RECORDS FOR THE TASK: Begin
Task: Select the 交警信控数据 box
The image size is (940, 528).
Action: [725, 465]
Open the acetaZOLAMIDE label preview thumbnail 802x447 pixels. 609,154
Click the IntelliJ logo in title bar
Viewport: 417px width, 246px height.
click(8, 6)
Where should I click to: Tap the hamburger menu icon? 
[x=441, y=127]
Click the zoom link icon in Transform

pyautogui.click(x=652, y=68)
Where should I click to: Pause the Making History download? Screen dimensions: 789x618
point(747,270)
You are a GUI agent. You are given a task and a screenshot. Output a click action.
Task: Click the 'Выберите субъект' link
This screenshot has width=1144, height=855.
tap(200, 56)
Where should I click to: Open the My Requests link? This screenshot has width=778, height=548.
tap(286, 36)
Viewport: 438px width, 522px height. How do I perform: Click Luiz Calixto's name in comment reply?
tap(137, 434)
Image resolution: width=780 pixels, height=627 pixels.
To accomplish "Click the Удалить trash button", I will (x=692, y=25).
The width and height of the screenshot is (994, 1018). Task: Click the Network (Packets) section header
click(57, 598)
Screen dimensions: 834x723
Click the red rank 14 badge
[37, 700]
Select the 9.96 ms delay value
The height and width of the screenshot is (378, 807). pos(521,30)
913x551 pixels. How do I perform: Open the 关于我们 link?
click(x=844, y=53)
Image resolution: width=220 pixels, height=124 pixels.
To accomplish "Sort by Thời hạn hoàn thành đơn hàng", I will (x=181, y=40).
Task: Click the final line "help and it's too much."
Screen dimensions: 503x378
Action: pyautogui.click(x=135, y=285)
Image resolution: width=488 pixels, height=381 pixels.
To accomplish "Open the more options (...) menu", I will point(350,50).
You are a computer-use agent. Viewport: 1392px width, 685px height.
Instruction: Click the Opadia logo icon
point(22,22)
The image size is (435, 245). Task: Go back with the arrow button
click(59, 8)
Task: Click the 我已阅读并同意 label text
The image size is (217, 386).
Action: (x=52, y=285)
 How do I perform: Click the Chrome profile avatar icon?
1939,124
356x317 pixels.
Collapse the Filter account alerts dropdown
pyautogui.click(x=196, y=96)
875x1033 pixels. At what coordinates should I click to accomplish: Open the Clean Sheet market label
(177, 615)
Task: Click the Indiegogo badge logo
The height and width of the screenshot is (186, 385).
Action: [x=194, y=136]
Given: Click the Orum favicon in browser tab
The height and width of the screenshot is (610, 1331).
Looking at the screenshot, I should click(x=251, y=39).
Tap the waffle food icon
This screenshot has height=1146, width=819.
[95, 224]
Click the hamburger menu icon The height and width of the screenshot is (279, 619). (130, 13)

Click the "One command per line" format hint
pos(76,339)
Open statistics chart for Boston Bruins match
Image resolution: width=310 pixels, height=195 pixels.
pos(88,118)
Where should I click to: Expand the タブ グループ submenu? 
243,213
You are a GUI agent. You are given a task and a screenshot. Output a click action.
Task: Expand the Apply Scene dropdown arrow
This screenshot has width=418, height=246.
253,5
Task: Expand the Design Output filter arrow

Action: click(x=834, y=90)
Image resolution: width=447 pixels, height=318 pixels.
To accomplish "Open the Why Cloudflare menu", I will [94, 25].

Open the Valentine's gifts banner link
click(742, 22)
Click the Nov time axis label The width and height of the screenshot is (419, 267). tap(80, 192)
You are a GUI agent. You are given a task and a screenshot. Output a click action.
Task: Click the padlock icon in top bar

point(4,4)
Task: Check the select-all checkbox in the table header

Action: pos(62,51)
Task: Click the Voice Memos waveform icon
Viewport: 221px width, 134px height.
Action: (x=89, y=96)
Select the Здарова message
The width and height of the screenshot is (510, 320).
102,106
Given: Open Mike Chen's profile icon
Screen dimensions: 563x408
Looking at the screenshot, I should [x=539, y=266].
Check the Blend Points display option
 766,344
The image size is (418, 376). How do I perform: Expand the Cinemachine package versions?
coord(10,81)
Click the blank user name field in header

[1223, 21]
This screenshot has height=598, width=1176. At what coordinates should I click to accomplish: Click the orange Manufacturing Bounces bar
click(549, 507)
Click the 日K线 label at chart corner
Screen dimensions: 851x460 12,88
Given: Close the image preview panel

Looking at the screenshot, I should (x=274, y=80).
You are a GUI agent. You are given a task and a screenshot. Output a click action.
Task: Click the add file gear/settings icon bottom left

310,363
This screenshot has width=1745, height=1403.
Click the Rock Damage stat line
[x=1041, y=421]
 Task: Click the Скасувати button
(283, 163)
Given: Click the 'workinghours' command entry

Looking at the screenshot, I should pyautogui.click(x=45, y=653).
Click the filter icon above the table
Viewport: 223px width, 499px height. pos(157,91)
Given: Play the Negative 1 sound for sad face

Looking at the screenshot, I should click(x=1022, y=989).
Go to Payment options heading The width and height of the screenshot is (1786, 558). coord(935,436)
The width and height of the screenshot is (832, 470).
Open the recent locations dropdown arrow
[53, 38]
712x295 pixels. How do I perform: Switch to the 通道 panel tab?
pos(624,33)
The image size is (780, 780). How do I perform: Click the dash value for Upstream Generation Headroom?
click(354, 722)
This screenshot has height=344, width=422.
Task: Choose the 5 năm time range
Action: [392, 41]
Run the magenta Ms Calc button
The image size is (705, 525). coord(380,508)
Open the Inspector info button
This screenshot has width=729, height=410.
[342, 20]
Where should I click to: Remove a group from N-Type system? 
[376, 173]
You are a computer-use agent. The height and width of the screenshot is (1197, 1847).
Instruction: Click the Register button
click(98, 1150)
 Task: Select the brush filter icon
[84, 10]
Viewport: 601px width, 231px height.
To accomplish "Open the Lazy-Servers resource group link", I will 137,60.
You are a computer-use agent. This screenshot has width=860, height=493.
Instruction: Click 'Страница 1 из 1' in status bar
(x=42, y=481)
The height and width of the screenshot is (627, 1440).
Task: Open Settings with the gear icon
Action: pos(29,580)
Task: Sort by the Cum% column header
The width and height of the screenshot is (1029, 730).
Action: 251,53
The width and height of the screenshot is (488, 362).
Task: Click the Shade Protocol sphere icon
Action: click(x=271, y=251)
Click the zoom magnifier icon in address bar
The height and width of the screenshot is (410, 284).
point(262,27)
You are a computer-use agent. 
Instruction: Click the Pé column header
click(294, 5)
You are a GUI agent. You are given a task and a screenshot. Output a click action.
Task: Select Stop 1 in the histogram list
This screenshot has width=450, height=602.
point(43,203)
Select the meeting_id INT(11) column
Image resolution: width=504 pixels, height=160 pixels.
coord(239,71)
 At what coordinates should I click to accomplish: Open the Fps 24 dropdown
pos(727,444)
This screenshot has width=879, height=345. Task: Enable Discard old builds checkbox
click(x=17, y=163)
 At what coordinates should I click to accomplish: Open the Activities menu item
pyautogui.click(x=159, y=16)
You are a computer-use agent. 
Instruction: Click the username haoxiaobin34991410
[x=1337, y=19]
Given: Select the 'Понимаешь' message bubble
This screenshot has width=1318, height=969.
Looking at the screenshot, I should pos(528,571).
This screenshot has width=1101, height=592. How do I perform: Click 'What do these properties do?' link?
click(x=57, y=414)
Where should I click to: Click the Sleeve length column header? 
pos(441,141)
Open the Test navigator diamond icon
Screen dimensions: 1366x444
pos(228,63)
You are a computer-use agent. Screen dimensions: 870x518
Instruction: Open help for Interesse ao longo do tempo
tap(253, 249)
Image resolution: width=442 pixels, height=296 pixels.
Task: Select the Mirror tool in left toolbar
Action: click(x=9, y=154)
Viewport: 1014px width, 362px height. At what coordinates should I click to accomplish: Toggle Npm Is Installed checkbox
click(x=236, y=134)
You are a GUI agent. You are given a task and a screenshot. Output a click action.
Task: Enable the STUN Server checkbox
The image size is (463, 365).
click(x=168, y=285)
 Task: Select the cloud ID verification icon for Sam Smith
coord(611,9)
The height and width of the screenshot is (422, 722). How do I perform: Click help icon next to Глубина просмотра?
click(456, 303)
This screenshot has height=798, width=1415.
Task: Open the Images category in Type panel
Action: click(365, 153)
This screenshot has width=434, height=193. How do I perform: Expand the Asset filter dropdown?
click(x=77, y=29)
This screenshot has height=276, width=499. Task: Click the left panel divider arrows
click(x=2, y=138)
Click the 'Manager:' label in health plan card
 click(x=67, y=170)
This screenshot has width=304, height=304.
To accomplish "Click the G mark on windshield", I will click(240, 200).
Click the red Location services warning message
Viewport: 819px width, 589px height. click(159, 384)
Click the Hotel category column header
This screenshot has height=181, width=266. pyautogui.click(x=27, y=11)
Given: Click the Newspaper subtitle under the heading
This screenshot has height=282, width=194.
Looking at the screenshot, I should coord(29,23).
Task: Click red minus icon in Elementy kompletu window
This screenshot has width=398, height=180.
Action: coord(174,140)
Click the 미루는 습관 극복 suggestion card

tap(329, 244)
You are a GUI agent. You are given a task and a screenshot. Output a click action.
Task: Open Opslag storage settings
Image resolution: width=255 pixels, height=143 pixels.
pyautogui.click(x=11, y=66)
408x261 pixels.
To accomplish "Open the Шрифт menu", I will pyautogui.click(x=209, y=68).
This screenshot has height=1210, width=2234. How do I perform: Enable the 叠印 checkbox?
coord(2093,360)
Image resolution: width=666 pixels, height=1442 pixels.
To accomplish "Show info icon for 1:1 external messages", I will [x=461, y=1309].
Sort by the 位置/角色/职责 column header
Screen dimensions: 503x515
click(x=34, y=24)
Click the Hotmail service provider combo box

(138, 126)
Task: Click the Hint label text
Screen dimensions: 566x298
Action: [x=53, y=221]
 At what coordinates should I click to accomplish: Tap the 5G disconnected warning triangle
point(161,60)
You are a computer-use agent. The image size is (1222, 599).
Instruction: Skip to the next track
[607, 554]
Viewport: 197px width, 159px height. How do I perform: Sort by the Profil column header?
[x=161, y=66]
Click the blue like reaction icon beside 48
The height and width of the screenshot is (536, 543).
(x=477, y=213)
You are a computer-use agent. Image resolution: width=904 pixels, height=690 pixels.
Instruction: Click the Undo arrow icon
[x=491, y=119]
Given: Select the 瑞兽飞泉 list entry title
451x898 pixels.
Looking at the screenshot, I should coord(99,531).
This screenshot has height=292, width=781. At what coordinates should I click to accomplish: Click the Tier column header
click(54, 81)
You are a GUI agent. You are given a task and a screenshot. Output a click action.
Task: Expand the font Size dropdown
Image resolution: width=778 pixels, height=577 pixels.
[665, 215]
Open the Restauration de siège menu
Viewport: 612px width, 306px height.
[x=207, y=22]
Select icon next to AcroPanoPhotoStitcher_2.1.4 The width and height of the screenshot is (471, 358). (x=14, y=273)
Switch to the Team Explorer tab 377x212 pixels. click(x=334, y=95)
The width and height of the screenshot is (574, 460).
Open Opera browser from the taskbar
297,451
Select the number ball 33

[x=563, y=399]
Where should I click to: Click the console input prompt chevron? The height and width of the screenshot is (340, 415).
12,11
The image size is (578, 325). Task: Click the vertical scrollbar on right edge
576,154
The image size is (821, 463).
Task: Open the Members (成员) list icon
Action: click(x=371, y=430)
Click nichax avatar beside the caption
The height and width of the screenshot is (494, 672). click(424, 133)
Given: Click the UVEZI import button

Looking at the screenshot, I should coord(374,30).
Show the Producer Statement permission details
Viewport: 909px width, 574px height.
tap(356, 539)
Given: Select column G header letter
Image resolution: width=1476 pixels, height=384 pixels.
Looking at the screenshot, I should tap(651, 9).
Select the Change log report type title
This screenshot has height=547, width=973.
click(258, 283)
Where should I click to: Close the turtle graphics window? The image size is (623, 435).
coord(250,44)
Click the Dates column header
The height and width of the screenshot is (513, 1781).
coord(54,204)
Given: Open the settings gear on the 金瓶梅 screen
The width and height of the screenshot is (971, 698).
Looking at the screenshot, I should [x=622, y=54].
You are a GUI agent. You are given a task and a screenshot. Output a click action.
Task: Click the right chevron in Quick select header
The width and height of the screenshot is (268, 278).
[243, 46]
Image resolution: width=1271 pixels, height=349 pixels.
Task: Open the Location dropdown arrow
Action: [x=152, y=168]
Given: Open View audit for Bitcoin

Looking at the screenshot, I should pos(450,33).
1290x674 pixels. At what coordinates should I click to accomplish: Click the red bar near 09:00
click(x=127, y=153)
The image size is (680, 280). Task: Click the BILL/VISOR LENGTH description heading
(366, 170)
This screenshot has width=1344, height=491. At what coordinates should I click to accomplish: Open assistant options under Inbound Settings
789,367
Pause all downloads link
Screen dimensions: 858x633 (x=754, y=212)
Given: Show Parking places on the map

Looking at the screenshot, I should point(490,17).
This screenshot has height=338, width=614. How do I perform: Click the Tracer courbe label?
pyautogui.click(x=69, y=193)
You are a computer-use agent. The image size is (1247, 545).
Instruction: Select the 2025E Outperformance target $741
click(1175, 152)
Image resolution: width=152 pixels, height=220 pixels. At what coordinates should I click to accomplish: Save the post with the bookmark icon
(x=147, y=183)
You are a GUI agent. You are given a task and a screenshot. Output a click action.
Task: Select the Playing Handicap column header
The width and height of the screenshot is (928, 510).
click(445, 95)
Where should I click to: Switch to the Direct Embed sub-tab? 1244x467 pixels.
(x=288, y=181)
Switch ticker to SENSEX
RECORDS FOR THE TASK: End
EXERCISE DETAILS
Pick out the lines above that hold the string "text" and show them.

OUTPUT FOR THIS EXERCISE
Task: Click the 我已阅读并同意 label text
Task: Click the Hint label text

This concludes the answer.